━━ Data for this task

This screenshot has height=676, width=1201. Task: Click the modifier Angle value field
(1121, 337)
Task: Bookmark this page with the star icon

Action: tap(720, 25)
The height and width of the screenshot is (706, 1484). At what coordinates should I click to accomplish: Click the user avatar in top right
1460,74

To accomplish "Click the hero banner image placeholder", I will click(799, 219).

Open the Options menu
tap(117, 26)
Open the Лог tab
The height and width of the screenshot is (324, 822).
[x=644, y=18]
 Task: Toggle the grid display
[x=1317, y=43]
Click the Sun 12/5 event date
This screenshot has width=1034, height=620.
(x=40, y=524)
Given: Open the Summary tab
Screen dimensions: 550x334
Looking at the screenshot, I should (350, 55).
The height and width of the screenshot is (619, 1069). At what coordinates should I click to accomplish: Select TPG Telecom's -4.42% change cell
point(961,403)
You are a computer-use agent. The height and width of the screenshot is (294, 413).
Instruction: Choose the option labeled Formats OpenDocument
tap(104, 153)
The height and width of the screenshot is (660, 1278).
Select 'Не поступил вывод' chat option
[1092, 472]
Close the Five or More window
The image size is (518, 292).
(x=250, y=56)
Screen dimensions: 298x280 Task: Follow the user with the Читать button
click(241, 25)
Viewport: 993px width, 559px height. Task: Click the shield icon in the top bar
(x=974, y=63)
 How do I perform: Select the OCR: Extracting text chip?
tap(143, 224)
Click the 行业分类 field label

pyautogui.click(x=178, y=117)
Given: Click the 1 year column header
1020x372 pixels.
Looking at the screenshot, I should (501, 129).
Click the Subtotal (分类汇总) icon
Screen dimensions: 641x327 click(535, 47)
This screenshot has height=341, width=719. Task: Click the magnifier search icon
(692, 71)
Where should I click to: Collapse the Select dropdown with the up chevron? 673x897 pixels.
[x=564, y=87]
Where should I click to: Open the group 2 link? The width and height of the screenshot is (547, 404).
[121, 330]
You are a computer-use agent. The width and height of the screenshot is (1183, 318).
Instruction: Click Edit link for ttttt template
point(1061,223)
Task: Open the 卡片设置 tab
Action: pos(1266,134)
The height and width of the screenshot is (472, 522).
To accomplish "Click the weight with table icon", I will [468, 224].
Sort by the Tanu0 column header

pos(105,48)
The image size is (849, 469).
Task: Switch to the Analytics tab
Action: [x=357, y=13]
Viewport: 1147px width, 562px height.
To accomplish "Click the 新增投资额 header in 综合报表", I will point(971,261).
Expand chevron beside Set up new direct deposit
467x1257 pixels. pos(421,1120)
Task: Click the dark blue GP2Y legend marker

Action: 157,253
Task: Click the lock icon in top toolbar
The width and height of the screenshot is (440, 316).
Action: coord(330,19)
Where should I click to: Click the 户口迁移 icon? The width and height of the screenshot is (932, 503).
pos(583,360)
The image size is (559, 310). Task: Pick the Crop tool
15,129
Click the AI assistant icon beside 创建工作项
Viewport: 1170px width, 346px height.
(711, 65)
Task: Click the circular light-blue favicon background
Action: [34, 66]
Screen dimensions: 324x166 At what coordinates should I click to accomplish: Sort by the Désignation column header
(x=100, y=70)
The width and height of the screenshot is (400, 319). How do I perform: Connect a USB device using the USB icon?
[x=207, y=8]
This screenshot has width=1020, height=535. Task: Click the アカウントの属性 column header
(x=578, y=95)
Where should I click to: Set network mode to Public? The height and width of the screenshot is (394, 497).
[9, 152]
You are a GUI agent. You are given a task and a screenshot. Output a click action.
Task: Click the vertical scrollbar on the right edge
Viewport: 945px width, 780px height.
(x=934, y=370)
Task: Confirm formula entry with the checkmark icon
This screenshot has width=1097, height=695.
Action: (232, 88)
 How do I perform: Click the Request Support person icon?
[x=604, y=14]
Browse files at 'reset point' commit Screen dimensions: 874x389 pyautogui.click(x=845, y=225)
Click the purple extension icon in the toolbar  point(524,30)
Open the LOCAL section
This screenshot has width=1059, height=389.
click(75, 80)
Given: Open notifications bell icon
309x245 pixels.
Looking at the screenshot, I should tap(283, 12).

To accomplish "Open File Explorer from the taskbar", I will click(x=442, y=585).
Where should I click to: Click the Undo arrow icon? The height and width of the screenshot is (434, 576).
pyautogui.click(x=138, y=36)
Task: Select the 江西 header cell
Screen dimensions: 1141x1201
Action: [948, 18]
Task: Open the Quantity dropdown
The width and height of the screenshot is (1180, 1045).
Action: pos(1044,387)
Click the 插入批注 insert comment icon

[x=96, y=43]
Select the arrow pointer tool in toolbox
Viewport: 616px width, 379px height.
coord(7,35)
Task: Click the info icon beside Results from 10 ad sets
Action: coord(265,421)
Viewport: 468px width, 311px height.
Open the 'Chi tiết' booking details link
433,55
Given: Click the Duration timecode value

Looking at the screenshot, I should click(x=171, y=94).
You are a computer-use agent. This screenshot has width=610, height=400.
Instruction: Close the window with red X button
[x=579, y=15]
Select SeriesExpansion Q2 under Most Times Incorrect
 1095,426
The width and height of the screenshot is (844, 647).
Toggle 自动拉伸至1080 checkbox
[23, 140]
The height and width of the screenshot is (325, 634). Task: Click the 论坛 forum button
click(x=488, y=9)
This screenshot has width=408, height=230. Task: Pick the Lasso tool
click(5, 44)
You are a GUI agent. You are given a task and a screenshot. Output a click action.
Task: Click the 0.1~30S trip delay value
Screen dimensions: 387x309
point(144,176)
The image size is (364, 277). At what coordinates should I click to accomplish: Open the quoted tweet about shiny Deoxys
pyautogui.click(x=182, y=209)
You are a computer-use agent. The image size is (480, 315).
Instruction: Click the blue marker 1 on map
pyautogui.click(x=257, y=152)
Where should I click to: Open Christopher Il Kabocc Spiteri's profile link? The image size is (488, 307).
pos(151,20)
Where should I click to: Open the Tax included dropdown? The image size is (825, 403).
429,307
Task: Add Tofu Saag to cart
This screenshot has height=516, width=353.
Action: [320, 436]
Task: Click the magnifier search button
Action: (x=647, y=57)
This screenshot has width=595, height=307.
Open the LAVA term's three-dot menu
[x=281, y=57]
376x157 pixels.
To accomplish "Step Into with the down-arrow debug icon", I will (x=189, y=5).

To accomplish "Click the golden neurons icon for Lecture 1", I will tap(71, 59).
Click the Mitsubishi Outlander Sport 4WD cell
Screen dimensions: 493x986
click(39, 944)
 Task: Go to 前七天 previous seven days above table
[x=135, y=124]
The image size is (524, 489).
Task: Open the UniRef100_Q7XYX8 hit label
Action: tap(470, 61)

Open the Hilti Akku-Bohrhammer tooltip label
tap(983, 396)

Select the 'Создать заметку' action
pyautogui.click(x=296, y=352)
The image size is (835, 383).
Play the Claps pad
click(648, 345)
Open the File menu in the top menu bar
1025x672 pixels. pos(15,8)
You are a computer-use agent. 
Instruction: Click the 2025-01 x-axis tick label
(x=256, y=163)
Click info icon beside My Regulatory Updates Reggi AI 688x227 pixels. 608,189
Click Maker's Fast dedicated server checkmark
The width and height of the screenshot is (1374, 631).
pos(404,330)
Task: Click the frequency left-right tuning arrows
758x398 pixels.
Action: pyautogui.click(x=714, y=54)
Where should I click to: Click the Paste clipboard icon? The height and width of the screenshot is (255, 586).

━━━━

Activity: Quote the data above from the line containing "Where should I click to: Collapse" to the line containing "You are a computer-use agent. The width", inclusive, and stop.

Answer below:
Where should I click to: Collapse the Select dropdown with the up chevron? 673x897 pixels.
[x=564, y=87]
Where should I click to: Open the group 2 link? The width and height of the screenshot is (547, 404).
[121, 330]
You are a computer-use agent. The width and height of the screenshot is (1183, 318).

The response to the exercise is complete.